## Lecture Housekeeping:

- The use of disrespectful language is prohibited in the questions, this is a supportive, learning environment for all - please engage accordingly.
    - Please review Code of Conduct (in Student Undertaking Agreement) if unsure
- No question is daft or silly - ask them!
- There are Q&A sessions midway and at the end of the session, should you wish to ask any follow-up questions.
- Should you have any questions after the lecture, please schedule a mentor session.
- For all non-academic questions, please submit a query: [www.hyperiondev.com/support](www.hyperiondev.com/support)

## Data Formats

#### Learning objectives

   - Composition of XML and JSON files
   - CSV files
   - Manipulation of files


## Introduction

Before we can do any analysis, we need to obtain the data which can come from different sources. In this lecture, we will cover two types of data formats which you will need to be familiar with:

1. XML files
2. JSON files

## XML files

eXtensible Markup Language (XML) files are used to transmit data over the internet. XML files use a hierarchical structure consisting of elements, attributes, and text content. Elements can be nested within each other, forming a tree structure that represents the relationship between the data components.

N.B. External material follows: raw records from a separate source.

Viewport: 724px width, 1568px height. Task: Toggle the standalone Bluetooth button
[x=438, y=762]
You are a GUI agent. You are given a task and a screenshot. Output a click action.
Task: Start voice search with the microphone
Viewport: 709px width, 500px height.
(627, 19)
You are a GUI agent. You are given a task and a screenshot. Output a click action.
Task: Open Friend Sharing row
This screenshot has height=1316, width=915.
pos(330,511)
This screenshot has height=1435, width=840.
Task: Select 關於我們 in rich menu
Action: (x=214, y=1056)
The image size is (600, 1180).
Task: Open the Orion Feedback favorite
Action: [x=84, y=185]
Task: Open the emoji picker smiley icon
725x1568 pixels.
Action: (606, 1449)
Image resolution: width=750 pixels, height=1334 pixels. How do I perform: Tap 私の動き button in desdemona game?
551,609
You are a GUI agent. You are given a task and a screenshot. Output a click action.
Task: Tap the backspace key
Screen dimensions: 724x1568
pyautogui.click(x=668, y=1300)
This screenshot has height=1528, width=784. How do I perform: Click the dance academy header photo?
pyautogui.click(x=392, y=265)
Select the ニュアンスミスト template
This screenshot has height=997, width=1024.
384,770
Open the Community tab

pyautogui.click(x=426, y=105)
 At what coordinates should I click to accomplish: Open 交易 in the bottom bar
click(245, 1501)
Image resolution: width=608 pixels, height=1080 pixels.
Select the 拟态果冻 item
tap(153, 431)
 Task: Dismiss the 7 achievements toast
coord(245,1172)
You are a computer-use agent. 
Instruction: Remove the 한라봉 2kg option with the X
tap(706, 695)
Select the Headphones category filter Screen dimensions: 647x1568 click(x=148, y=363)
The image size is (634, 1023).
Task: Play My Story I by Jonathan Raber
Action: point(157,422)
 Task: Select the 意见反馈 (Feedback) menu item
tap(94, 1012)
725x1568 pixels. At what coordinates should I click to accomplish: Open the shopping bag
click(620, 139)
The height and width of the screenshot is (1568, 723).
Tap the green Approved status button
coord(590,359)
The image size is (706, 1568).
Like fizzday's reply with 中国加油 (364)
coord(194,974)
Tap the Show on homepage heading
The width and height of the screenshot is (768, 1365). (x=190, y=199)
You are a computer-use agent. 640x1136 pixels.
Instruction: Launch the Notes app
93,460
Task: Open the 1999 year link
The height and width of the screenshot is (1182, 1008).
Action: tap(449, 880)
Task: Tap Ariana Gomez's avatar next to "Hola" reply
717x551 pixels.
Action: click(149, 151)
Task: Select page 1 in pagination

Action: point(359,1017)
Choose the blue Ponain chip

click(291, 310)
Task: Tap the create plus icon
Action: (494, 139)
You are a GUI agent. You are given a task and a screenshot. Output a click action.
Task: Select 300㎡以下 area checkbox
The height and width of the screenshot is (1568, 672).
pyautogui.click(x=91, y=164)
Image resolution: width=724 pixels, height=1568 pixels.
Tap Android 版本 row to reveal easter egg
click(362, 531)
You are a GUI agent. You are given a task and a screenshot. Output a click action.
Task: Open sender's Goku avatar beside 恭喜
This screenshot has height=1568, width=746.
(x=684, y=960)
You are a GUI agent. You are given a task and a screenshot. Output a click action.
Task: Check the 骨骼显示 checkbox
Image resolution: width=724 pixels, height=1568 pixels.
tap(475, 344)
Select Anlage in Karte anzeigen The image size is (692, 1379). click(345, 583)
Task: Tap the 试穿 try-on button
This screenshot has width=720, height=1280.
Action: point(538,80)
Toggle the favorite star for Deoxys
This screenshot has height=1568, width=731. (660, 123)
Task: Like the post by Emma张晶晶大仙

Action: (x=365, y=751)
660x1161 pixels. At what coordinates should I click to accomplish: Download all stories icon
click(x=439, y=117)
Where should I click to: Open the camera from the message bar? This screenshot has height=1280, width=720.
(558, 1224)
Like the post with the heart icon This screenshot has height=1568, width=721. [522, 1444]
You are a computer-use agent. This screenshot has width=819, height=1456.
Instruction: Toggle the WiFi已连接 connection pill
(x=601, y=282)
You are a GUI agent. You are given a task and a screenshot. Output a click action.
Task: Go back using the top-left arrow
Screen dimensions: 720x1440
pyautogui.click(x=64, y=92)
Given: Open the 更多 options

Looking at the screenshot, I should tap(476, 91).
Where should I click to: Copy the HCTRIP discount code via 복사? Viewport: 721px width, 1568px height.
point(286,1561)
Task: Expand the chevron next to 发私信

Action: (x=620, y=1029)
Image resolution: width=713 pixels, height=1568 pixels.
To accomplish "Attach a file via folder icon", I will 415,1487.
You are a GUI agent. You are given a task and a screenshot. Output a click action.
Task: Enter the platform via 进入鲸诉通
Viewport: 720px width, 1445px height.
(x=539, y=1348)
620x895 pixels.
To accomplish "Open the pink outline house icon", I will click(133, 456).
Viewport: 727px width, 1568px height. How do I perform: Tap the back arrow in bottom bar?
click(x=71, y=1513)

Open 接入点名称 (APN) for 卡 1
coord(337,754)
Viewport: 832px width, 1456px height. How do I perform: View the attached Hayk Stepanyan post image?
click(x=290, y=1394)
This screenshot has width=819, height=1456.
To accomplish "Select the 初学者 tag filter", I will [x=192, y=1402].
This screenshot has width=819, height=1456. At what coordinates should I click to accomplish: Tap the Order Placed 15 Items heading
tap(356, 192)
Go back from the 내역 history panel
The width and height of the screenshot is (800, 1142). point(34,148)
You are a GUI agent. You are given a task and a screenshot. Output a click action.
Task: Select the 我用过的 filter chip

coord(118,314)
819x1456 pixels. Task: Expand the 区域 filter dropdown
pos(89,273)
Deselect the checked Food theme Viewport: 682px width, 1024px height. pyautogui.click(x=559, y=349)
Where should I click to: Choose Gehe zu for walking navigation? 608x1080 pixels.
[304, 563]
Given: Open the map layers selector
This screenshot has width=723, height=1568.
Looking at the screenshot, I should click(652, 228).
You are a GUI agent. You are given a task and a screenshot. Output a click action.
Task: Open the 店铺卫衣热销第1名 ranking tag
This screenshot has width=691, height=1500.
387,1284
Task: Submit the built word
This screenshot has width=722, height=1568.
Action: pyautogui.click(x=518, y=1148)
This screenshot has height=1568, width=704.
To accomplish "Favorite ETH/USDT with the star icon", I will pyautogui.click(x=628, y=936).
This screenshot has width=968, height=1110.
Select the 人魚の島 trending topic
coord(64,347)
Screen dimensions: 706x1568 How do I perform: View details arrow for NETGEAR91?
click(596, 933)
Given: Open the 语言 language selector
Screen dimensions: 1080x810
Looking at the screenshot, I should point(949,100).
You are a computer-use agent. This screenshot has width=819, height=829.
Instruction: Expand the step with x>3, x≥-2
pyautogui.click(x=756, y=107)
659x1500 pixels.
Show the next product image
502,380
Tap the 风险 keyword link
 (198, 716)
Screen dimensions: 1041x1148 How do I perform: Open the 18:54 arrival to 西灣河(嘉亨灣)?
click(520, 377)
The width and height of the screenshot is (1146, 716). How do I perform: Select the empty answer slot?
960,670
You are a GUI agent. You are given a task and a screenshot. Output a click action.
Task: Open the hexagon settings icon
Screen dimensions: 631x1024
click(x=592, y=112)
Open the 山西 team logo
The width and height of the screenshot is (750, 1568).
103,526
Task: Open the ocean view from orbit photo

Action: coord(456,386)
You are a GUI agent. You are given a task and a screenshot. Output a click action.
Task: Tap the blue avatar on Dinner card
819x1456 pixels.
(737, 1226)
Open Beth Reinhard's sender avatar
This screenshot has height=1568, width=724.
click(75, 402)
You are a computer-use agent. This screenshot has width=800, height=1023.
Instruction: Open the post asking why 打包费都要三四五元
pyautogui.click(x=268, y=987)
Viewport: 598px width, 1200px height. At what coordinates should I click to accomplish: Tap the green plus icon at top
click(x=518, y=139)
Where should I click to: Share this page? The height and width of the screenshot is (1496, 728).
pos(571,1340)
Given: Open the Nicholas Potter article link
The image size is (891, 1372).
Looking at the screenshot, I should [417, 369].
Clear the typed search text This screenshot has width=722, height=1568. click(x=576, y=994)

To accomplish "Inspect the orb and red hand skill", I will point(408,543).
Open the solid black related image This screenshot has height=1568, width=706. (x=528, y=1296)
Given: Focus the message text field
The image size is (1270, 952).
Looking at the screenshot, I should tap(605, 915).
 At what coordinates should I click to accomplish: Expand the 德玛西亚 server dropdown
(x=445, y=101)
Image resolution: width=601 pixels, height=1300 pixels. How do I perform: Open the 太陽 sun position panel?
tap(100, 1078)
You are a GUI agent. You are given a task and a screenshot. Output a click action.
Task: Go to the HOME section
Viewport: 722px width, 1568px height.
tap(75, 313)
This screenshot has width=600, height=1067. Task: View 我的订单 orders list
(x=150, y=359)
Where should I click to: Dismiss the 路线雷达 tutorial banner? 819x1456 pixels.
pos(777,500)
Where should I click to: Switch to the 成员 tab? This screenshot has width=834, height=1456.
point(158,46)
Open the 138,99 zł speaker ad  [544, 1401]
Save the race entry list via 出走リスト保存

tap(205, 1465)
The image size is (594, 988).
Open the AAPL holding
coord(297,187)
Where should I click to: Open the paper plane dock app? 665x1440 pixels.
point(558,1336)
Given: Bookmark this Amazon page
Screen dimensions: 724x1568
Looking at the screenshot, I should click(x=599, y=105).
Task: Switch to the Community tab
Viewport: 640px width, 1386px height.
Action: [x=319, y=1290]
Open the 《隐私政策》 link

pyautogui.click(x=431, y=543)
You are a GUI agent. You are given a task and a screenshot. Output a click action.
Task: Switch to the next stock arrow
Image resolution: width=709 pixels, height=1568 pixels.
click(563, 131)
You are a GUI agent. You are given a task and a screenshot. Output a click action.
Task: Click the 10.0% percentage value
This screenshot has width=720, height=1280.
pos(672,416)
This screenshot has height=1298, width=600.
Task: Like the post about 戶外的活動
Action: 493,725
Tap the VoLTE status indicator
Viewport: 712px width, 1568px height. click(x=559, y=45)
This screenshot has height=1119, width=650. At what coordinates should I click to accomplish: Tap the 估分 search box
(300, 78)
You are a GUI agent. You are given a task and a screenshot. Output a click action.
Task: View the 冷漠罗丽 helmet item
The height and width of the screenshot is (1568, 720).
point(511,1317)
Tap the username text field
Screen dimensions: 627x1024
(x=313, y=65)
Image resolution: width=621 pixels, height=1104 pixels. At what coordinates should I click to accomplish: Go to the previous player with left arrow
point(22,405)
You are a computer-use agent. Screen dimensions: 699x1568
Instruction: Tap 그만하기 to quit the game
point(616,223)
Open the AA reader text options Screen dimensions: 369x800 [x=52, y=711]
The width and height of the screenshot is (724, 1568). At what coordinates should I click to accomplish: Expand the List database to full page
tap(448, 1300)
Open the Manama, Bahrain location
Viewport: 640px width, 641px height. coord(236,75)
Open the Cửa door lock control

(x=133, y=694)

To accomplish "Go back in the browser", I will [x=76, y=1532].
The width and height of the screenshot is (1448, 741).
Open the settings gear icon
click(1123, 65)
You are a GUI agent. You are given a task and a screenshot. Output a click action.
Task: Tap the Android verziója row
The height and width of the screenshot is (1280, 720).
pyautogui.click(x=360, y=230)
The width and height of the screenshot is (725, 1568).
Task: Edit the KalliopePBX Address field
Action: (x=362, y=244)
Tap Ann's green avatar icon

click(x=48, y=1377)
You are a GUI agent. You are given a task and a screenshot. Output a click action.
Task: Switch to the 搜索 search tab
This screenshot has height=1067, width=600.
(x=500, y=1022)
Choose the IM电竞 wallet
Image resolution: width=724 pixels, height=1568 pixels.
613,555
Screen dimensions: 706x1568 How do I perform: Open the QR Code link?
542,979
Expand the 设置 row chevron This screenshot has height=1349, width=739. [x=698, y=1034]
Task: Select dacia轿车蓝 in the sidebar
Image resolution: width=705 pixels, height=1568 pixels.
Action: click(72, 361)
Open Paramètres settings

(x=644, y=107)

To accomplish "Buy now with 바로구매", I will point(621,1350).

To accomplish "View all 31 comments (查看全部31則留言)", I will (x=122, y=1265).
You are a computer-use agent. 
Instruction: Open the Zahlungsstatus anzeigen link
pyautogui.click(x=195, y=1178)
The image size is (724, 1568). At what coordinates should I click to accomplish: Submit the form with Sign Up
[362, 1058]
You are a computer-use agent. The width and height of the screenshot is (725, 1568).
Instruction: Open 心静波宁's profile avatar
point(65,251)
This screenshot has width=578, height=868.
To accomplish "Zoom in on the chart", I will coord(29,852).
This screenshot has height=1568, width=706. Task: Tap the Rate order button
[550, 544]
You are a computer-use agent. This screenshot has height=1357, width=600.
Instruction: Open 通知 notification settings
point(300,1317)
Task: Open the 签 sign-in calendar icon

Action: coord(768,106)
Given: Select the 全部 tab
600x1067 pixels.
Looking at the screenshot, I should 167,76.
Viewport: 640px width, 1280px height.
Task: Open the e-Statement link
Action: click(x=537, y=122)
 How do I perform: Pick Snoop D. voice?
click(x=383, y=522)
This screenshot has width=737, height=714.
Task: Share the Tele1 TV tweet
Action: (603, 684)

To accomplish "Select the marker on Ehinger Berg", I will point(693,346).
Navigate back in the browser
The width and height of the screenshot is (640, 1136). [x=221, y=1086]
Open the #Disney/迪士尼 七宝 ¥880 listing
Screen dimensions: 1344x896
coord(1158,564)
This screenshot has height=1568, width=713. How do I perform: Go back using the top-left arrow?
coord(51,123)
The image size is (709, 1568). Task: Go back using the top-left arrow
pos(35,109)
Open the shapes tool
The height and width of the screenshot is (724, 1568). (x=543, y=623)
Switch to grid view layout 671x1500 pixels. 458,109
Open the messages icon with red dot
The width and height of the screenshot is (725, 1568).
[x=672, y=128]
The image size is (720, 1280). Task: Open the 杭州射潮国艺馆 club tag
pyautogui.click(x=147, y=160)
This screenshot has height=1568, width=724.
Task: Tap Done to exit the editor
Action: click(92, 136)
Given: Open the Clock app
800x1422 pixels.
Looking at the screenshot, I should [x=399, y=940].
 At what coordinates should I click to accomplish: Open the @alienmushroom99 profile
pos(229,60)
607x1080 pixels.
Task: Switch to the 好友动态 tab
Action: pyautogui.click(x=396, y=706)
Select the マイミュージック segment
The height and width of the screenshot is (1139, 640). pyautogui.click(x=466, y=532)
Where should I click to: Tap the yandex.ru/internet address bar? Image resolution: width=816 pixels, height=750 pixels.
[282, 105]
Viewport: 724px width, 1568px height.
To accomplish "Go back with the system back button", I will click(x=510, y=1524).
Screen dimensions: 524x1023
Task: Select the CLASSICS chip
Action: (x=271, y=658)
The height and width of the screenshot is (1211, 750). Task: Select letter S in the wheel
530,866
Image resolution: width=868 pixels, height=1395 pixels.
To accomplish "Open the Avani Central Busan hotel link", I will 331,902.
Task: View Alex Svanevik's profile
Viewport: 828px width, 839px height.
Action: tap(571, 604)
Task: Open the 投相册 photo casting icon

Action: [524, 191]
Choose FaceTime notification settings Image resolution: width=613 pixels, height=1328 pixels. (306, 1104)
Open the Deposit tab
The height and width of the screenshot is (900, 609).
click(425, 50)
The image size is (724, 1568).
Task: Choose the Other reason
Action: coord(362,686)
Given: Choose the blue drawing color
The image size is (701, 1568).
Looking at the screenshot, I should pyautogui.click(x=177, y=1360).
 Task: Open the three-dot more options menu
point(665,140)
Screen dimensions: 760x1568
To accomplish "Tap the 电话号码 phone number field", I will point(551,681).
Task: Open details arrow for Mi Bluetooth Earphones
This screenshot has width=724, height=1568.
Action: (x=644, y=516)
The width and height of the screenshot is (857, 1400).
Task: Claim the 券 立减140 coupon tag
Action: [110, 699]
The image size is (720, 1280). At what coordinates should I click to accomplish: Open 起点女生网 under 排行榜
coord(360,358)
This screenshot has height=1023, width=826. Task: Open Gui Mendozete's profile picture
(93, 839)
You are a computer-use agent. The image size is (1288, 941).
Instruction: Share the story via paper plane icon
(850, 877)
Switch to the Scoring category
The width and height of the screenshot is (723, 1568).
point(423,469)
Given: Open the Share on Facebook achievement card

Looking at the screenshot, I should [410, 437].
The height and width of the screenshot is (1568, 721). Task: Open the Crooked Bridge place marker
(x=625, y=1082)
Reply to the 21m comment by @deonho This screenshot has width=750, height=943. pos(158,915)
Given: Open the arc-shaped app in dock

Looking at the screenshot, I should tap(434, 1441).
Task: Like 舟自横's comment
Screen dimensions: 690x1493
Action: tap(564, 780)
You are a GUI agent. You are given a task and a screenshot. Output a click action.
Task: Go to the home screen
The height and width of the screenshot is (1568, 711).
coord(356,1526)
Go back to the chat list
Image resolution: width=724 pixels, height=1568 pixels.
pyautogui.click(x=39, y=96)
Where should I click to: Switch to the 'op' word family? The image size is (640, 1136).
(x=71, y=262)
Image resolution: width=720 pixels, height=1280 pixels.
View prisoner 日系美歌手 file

![image.png](attachment:image.png)


## JSON files

JSON stands for JavaScript Object Notation. The syntax for a JSON object looks like a Python dictionary. It is a key-value structure enclosed with curly braces.The key-value structure is a data structure that uses an associative array of keys, where each key is associated with only one value in a collection.

![image-2.png](attachment:image-2.png)


## CSV files

Comma Separated Values (CSV) files are used for exchanging large chunks of data between systems. CSV files are widely supported. Many spreadsheet programs and programming languages support CSV files.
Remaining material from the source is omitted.